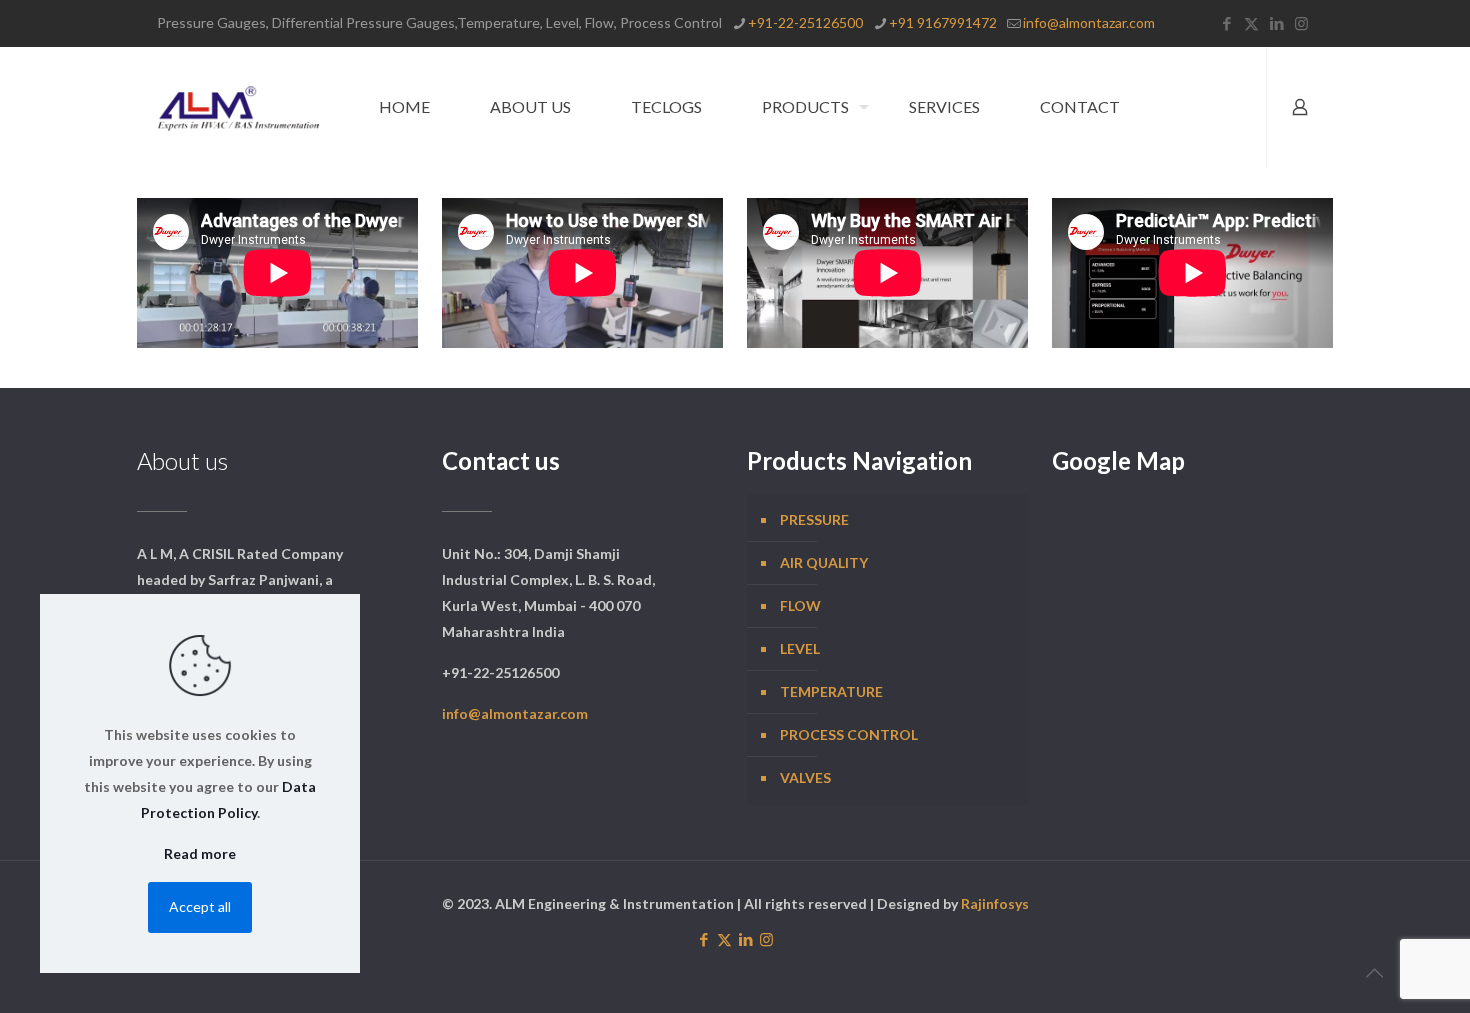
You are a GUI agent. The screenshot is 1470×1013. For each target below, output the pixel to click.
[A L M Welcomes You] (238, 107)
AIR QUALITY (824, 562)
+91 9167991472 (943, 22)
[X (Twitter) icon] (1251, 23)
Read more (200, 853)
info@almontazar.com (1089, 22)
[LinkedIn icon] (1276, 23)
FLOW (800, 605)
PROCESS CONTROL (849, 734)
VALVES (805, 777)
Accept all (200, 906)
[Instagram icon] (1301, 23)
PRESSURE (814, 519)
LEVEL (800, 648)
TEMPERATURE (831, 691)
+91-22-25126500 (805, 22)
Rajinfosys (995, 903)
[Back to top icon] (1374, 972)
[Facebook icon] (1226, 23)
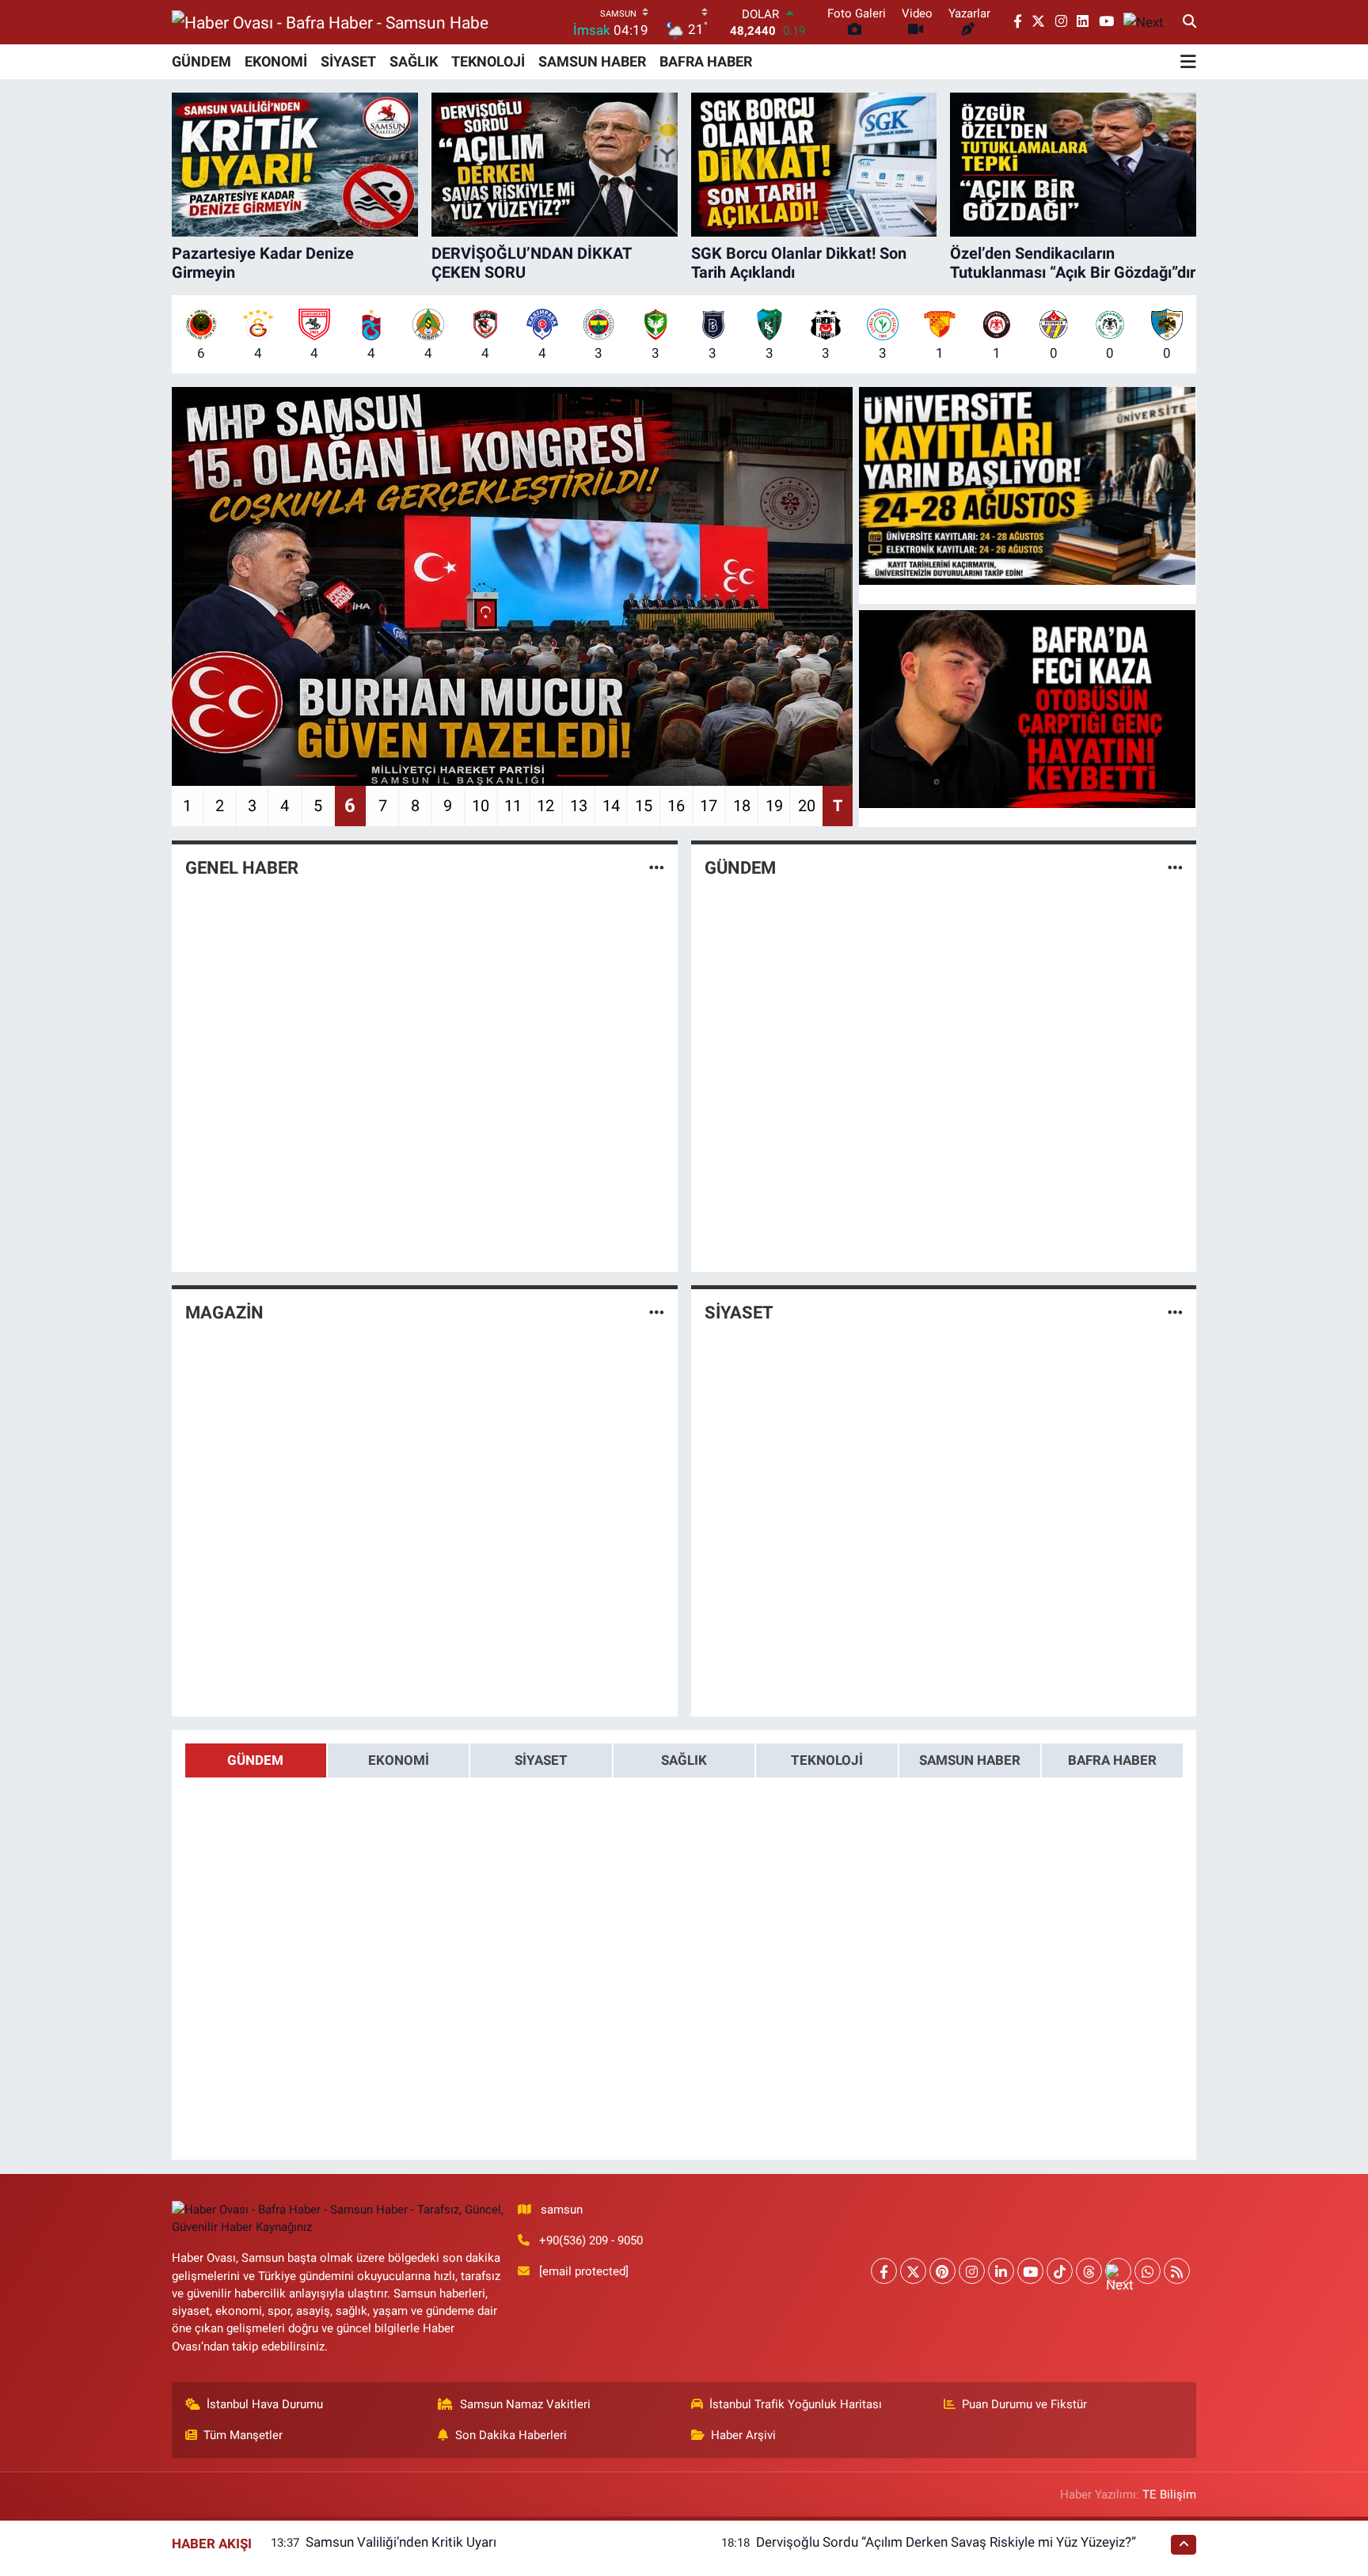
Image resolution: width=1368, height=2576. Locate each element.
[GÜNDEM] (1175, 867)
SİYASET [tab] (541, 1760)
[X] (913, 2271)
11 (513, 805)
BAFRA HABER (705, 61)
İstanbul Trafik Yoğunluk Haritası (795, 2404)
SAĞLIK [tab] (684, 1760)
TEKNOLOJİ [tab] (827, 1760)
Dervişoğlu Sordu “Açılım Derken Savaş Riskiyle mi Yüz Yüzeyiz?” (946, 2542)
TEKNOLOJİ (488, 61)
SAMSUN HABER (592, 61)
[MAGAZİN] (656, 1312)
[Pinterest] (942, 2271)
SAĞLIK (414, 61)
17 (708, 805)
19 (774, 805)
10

+++++

**What you need to do**.
Say again, exactly, only those lines of the records that run from the start through the line with "TEKNOLOJİ [tab] (827, 1760)". Pictures are to be skipped.

**Output of the exercise**.
You are a GUI agent. The screenshot is 1470×1013. For each target below, output the pixel to click.
[A L M Welcomes You] (238, 107)
AIR QUALITY (824, 562)
+91 9167991472 (943, 22)
[X (Twitter) icon] (1251, 23)
Read more (200, 853)
info@almontazar.com (1089, 22)
[LinkedIn icon] (1276, 23)
FLOW (800, 605)
PROCESS CONTROL (849, 734)
VALVES (805, 777)
Accept all (200, 906)
[Instagram icon] (1301, 23)
PRESSURE (814, 519)
LEVEL (800, 648)
TEMPERATURE (831, 691)
+91-22-25126500 (805, 22)
Rajinfosys (995, 903)
[Back to top icon] (1374, 972)
[Facebook icon] (1226, 23)
Image resolution: width=1368, height=2576. Locate each element.
[GÜNDEM] (1175, 867)
SİYASET [tab] (541, 1760)
[X] (913, 2271)
11 (513, 805)
BAFRA HABER (705, 61)
İstanbul Trafik Yoğunluk Haritası (795, 2404)
SAĞLIK [tab] (684, 1760)
TEKNOLOJİ [tab] (827, 1760)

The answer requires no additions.